■ Prompt
Go over the data and work out how many lines include the word "Delivery". Give that number only.

[Saved data entries]
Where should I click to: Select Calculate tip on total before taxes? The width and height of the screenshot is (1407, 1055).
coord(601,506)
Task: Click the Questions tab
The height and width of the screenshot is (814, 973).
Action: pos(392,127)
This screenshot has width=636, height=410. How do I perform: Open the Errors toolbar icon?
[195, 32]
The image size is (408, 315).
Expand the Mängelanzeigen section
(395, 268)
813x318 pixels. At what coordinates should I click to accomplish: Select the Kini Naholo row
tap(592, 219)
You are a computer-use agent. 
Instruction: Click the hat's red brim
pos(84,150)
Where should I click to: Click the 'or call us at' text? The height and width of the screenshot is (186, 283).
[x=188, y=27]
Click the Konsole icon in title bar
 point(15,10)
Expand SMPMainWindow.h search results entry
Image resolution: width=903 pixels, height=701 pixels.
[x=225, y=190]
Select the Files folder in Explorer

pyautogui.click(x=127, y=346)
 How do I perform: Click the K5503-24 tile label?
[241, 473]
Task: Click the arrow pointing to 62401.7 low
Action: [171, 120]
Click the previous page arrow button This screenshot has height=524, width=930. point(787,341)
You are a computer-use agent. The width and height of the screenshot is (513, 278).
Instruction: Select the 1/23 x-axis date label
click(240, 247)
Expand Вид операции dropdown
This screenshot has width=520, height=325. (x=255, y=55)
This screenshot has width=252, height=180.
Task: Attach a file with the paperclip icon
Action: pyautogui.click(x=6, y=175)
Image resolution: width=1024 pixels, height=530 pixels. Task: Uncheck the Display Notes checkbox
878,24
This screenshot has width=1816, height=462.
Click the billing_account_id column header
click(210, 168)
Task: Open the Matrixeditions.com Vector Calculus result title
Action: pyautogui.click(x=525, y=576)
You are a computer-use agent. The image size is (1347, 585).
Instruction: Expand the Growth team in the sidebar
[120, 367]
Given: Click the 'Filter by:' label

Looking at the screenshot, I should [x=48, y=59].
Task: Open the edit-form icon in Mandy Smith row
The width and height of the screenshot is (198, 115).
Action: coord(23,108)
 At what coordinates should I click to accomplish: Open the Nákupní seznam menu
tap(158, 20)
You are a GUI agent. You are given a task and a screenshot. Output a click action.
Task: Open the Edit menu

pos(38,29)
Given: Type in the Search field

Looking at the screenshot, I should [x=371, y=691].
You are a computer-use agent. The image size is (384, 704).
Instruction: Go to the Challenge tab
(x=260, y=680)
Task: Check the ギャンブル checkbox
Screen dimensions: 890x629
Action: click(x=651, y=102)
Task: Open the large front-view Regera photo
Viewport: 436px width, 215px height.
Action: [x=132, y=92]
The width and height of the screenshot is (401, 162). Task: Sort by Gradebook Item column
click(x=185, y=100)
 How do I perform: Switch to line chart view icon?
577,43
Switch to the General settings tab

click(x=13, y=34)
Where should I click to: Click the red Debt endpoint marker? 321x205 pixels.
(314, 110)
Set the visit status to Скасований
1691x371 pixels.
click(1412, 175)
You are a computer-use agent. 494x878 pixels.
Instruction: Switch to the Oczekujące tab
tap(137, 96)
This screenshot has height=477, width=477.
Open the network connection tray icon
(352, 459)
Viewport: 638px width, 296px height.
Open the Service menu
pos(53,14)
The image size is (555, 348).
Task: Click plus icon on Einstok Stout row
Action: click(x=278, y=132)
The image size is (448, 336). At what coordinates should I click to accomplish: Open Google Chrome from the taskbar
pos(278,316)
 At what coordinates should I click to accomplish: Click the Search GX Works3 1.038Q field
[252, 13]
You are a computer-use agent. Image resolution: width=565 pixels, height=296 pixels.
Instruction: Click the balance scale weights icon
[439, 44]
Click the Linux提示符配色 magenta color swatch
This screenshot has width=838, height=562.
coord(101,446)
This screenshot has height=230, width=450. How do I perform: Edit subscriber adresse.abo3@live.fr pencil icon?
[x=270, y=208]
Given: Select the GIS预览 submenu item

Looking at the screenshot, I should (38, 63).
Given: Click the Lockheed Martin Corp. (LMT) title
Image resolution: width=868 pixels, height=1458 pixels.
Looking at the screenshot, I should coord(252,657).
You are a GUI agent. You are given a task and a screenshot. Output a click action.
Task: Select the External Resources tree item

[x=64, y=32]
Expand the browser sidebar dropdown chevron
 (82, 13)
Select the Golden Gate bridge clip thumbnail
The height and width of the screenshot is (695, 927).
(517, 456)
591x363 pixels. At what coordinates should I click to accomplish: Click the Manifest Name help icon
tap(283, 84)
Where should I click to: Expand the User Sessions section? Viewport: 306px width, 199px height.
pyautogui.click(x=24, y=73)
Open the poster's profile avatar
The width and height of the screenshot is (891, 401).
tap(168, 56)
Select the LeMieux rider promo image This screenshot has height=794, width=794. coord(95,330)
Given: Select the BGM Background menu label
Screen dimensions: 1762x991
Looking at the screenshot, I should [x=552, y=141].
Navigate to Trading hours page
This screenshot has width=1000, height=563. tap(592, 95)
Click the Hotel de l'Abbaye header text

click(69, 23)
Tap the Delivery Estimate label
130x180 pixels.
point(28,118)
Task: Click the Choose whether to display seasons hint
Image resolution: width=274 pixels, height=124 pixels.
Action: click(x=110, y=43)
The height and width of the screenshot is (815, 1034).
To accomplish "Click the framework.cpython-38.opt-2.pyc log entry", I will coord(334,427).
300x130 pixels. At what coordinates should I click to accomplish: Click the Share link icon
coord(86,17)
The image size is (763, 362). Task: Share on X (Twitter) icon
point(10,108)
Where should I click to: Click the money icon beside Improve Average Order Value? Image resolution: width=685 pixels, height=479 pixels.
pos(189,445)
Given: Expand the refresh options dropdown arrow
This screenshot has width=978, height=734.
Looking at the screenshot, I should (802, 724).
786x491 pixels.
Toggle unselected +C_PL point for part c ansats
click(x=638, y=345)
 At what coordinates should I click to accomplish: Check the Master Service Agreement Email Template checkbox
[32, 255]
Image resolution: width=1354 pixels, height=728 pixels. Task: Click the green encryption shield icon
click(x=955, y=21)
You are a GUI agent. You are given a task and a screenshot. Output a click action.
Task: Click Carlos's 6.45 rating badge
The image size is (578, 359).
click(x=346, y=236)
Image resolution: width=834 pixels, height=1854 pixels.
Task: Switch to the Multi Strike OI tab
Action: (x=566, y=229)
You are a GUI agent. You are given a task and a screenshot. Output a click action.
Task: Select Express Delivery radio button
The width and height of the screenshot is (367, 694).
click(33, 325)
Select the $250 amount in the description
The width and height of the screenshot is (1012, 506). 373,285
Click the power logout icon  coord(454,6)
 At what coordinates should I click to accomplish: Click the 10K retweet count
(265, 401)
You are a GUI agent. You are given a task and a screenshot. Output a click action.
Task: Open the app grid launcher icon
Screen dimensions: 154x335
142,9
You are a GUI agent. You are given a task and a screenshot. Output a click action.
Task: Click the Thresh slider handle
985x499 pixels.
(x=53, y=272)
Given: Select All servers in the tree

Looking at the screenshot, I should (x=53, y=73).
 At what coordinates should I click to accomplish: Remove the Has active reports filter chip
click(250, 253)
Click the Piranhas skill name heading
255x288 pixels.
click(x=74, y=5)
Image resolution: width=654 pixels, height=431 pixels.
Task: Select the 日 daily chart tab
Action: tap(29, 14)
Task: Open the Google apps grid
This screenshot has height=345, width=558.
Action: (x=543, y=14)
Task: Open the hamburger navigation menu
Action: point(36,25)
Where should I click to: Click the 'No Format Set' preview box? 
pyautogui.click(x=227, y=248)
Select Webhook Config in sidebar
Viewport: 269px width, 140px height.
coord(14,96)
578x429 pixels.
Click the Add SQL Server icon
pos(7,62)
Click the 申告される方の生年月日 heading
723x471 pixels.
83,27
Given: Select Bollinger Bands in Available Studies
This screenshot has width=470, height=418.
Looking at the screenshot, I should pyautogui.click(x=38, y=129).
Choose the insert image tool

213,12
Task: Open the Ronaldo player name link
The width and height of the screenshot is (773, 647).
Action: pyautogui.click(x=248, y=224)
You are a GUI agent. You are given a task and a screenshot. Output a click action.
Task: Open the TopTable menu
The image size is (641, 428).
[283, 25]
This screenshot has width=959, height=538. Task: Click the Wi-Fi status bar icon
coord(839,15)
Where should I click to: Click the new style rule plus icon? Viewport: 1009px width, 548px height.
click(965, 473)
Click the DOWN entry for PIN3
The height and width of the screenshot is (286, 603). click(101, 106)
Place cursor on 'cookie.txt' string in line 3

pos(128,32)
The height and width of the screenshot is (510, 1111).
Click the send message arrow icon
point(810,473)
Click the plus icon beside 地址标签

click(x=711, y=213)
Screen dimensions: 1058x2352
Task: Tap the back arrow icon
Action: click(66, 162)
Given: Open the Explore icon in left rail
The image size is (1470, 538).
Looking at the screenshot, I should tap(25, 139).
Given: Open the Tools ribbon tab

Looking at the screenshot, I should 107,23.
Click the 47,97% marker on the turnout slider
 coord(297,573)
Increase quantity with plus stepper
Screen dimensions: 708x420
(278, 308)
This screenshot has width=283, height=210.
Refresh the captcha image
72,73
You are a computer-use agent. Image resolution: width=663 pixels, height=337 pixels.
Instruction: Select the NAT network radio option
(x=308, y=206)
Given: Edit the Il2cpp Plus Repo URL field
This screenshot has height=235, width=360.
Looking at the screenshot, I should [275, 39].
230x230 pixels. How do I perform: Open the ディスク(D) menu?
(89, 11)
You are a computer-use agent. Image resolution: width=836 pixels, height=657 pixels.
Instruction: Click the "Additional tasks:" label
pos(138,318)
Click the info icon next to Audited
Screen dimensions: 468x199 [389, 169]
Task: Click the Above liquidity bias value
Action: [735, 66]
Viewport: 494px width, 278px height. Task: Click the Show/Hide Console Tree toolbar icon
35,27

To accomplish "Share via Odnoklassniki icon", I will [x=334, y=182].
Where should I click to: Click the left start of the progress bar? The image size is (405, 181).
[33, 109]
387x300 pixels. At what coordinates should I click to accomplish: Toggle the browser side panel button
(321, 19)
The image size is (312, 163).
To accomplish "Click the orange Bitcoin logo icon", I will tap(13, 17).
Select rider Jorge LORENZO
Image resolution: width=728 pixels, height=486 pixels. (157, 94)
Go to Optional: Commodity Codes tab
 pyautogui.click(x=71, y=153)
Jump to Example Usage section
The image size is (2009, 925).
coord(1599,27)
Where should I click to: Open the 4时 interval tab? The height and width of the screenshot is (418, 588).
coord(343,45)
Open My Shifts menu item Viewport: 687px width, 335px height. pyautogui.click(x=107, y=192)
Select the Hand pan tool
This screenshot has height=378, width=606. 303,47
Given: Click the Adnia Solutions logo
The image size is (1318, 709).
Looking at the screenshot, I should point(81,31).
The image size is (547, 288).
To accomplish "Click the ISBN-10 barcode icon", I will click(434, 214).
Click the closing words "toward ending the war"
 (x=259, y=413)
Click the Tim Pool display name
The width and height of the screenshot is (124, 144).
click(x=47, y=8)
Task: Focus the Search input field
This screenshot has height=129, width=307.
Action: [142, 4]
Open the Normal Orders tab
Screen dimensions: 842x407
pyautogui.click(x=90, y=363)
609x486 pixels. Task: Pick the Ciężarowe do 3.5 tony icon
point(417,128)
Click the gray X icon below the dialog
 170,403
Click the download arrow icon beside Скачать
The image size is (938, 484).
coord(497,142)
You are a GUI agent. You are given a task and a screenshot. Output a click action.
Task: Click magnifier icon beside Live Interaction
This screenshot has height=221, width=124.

■ Finished exercise
2